Morning, Thursday, 30th January 2020
THIS EVENT IS CPD CERTIFIED
This timely seminar will consider the way forward for developing quantum technologies in the UK.
It takes place following the announcement of a series of rounds of government funding for the UK National Quantum Technology Programme.
Delegates will assess progress made so far under the overarching national programme - including on individual projects such as the establishment of a new National Quantum Computing Centre and the development of new Centres for Doctoral Training - and on what more might be required from policymakers, researchers and businesses to support work into developing quantum technologies in the UK.
There will be further discussion on the UK’s current and future competitiveness in the international quantum R&D landscape, in the context of major investments being made by a number of other players including the USA, China and the EU.
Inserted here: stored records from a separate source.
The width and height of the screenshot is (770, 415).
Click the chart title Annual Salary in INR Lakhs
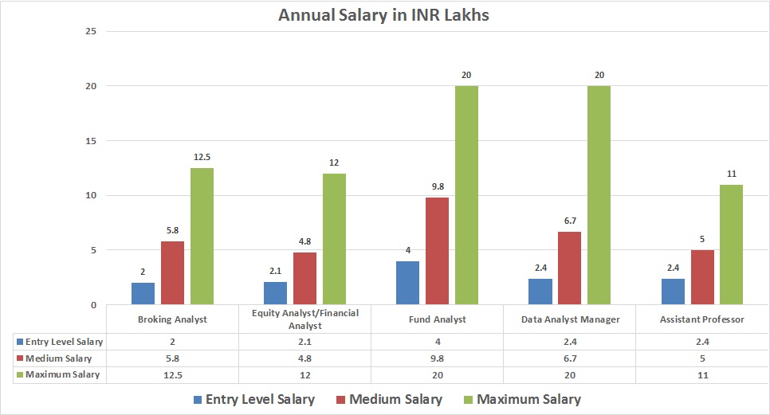click(384, 15)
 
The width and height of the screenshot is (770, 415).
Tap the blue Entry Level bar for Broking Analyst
click(143, 293)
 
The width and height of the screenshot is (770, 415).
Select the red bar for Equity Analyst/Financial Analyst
click(304, 278)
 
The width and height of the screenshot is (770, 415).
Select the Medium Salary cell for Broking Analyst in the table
click(173, 358)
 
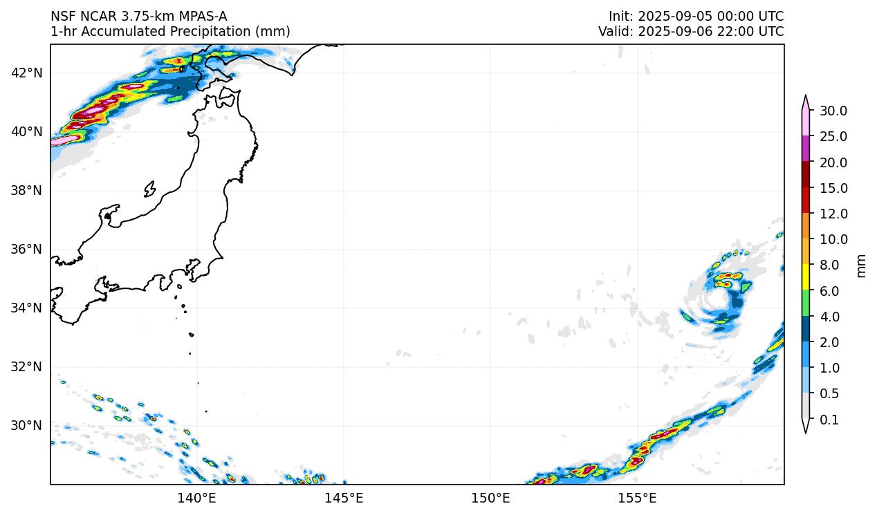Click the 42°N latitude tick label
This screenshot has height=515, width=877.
point(28,73)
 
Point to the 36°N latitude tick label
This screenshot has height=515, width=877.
point(28,249)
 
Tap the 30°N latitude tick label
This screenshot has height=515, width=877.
point(28,425)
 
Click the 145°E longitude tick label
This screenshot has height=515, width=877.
point(344,498)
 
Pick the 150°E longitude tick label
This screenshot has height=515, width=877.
point(490,498)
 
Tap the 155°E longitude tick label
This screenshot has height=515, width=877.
point(637,498)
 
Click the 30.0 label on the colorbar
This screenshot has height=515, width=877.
point(833,111)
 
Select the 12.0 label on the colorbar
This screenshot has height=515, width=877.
point(833,214)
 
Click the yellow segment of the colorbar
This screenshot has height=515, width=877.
point(806,277)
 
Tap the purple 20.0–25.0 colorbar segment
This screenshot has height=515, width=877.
point(806,149)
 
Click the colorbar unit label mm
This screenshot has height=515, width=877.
point(861,265)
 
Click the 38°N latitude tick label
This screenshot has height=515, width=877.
point(28,190)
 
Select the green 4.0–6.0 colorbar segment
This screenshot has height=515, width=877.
point(806,303)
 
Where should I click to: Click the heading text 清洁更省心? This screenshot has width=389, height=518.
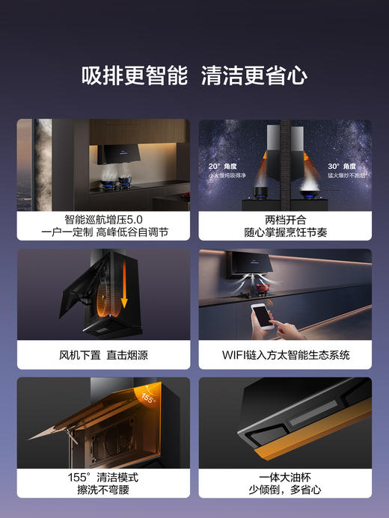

Those in attendance will consider what more needs to be done to address the key remaining technical and practical barriers to widespread commercialisation of quantum technologies across areas such as computing, sensing, metrology, imaging and communications - including problems around scalability, stability and reliability, and integration with existing systems and computing processes.
Delegates will also consider some of the potential disruptive effects of quantum technologies, including the challenges it may pose to conventional cybersecurity and encryption methodologies - and the way forward for developing new technologies and approaches to mitigate these concerns at an early stage.
Following the recent announcement by UKRI of the commercialising quantum technologies programme, we expect further discussion on key priorities for driving the development of practical applications for quantum technologies and their rollout into the wider economy.
Sessions on the agenda will consider the progress being made by the UKRI-funded Quantum Pioneer Challenge Fund projects - such as the Gravity Pioneer project, aiming to develop a quantum gravity sensor for use in underground surveying - and what learning from these projects might be applied more broadly - examining some of the key obstacles encountered and solutions deployed.
The agenda will also bring out latest thinking on what more may be needed from policymakers to incentivise private sector investment into quantum technology projects, as well as the way forward for developing effective collaboration between the public sector, academia and industry.
The conference will also provide an opportunity to discuss the potential overall impact of any future growth in the use of quantum technologies across a range of sectors and business areas.
We expect discussion on the possible broader societal implications, and whether new regulatory developments might be needed in the future in order to avoid unforeseen negative consequences.